“Percorso Giacomo”: An Italian Innovative Service of Perinatal Palliative Care
- 1Neonatal Intensive Care Unit, S.Orsola-Malpighi University Hospital, Bologna, Italy
- 2Department of Medical and Surgical Sciences (DIMEC), University of Bologna, Bologna, Italy
- 3Obstetric Unit, Department of Medical and Surgical Sciences, Policlinico Sant'Orsola-Malpighi, University of Bologna, Bologna, Italy
- 4University of Bologna, Bologna, Italy
The perspective proposed by this article will focus on perinatal palliative care as a strategy for improving the quality of life of neonates with life-limiting conditions when extending the patient's life is no longer the goal of care. This manuscript reports the creation of an innovative program of perinatal palliative care called “Percorso Giacomo” (Giacomo's Pathway) at Sant'Orsola Hospital in Bologna, Italy in 2013. Key features include interdisciplinary collaboration between professionals from obstetrics, neonatology and other specialties aiming to reach the most detailed fetal and neonatal diagnosis and prognosis; communication and engagement with the family to discuss goals of care and prepare a birthing plan that follows the family's desires and expectations; and personalized care to achieve comfort for each newborn and support for families according to their social, cultural, and religious backgrounds.

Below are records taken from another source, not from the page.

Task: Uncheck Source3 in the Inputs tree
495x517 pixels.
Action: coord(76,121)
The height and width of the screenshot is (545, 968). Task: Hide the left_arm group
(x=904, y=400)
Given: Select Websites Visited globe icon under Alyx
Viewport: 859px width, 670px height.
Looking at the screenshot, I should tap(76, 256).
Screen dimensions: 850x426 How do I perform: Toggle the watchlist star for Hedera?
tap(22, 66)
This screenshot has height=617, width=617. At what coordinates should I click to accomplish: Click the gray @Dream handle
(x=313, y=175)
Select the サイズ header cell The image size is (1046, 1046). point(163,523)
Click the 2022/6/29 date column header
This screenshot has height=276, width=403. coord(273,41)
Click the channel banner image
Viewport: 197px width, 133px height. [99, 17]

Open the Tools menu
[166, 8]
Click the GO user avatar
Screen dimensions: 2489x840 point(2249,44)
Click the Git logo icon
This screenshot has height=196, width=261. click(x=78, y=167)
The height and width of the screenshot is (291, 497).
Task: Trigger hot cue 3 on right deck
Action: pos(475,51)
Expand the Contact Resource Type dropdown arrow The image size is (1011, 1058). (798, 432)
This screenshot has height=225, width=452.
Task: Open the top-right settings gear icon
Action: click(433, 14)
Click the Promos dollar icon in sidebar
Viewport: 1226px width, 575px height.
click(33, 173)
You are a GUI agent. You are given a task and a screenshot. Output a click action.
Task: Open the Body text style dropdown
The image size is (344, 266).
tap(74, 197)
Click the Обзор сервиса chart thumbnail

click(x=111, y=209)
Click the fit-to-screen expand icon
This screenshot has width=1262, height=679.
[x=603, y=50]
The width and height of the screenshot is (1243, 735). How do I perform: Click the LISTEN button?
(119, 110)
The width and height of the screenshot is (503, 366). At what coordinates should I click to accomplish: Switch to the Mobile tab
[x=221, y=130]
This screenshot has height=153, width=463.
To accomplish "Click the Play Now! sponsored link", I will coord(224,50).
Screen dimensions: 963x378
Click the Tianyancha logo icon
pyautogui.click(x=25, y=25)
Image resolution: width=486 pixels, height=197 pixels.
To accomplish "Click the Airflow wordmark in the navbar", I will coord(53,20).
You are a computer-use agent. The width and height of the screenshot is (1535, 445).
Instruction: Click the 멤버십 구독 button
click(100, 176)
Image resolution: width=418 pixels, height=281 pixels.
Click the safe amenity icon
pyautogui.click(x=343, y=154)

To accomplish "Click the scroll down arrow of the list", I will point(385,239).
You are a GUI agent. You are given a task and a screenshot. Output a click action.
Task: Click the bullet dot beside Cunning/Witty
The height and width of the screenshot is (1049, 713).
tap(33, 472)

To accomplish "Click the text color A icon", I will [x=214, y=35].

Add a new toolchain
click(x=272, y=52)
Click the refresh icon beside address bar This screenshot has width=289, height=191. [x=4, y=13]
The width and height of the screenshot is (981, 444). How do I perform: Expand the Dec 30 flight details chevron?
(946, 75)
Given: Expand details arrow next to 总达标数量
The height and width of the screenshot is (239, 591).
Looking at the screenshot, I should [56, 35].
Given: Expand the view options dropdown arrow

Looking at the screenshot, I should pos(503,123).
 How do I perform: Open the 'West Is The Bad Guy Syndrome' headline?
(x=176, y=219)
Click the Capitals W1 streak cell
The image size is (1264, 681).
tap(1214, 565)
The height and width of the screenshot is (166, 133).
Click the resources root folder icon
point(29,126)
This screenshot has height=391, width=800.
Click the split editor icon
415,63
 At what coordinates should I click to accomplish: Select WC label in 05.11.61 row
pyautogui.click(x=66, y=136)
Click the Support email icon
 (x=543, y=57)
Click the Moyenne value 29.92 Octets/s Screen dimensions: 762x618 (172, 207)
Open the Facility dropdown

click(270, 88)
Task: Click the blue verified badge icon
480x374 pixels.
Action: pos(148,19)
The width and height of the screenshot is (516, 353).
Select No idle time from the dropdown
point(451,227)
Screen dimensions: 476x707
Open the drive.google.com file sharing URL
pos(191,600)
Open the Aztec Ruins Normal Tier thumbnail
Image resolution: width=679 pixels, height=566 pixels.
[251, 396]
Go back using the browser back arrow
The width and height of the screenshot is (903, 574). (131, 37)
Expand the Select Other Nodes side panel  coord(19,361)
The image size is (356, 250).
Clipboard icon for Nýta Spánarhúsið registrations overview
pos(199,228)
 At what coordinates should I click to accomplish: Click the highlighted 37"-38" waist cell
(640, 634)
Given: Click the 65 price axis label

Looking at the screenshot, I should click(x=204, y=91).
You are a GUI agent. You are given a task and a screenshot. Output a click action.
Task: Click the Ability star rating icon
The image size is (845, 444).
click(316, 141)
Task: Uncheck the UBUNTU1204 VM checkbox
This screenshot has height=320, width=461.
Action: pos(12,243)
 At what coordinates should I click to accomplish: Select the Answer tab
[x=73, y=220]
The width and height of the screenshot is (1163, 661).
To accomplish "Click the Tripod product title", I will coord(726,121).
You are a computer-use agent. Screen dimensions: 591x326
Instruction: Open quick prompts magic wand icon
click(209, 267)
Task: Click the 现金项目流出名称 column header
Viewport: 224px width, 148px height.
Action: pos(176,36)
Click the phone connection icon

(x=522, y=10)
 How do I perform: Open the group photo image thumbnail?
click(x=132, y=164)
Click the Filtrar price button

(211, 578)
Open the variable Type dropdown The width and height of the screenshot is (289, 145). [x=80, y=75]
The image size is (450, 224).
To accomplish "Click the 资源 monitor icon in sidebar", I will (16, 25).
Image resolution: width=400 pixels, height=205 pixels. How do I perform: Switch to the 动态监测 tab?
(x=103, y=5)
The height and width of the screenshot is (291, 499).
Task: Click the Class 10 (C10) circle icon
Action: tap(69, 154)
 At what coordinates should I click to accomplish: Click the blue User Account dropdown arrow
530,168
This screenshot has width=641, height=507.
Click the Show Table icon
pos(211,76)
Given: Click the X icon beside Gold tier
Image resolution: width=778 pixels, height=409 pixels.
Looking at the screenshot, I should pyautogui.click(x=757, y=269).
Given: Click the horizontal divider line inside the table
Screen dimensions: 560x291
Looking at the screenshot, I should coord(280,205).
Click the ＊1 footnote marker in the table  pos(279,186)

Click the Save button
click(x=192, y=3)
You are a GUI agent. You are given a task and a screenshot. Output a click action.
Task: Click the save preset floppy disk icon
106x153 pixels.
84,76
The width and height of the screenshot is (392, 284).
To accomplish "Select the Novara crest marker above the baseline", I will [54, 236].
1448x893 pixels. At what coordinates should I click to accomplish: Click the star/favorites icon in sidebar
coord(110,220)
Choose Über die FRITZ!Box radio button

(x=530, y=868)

Perinatal palliative care (PPC) is offered in the settings of fetal or neonatal diagnoses of life-limiting conditions (LLCs) as a plan to achieve comfort of the neonate and to support the family. Given the complexity of the medical and non-medical needs of these neonates and the emotional challenges for parents, PPC is a necessarily holistic and interdisciplinary approach to care. PPC is a journey with families that begins at the moment of diagnosis, whether prenatal or postnatal, and involves a collaboration among maternal-fetal medicine specialists, neonatologists, and other professionals with the goal of establishing an individualized plan of care for the mother-baby dyad.
The American College of Obstetricians and Gynecologists (ACOG) considers PPC one of the options of care that should be offered to patients facing pregnancies complicated by fetal LLC (1). Yet, PPC is not yet routinely integrated in prenatal counseling in the United States (2, 3). This also holds true for Italy. A recent Italian national survey of neonatal intensive care unit (NICU) practitioners demonstrated that only 30% of the institutions represented offer a structured PPC program. Of these, 34% have only one program coordinator, and fewer than 30% organize PPC training for health care providers (4).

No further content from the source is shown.